Task data
------------
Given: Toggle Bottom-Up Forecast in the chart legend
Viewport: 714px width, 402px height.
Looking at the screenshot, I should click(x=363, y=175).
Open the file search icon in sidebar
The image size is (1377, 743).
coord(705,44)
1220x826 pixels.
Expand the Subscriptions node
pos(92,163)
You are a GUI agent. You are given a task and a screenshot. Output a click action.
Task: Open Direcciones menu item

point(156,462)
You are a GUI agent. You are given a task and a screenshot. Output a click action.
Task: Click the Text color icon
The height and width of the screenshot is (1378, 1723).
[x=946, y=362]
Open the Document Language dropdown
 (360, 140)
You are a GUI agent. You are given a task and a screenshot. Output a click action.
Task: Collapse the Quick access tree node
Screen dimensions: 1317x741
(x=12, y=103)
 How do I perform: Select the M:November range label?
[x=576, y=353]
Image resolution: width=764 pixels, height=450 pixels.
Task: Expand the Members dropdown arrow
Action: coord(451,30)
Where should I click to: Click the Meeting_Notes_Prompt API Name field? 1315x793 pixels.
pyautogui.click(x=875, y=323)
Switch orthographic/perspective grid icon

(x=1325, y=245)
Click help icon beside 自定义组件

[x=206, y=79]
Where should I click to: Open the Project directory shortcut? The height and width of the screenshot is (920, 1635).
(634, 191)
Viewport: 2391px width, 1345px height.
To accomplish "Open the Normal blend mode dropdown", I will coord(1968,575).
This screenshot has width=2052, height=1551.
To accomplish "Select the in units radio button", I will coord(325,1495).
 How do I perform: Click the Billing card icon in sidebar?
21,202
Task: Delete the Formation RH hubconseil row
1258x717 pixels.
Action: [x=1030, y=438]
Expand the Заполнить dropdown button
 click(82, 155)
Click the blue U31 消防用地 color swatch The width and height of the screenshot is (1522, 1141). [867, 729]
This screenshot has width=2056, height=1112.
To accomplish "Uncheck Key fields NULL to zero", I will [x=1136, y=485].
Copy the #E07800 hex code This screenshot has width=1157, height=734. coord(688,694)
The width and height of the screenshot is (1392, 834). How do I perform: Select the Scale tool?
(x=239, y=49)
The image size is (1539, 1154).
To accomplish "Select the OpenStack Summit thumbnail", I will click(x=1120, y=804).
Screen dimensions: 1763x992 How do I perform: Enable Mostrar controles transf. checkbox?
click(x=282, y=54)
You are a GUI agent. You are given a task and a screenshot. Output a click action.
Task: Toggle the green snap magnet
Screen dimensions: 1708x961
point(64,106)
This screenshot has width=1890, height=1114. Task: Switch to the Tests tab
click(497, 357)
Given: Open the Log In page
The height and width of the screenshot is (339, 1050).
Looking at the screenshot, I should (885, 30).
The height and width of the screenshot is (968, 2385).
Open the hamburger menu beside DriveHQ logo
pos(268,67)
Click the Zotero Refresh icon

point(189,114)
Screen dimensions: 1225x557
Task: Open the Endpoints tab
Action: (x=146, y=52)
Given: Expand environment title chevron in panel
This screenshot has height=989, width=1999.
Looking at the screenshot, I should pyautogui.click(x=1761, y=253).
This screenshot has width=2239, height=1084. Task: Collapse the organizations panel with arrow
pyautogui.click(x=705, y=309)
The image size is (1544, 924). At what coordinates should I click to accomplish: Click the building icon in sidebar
------------
Exercise description
Your task is to copy each line of the material that contains the word "accomplish".

Exercise response
To accomplish "Open the Normal blend mode dropdown", I will coord(1968,575).
To accomplish "Select the in units radio button", I will coord(325,1495).
To accomplish "Uncheck Key fields NULL to zero", I will [x=1136, y=485].
To accomplish "Select the OpenStack Summit thumbnail", I will click(x=1120, y=804).
The image size is (1544, 924). At what coordinates should I click to accomplish: Click the building icon in sidebar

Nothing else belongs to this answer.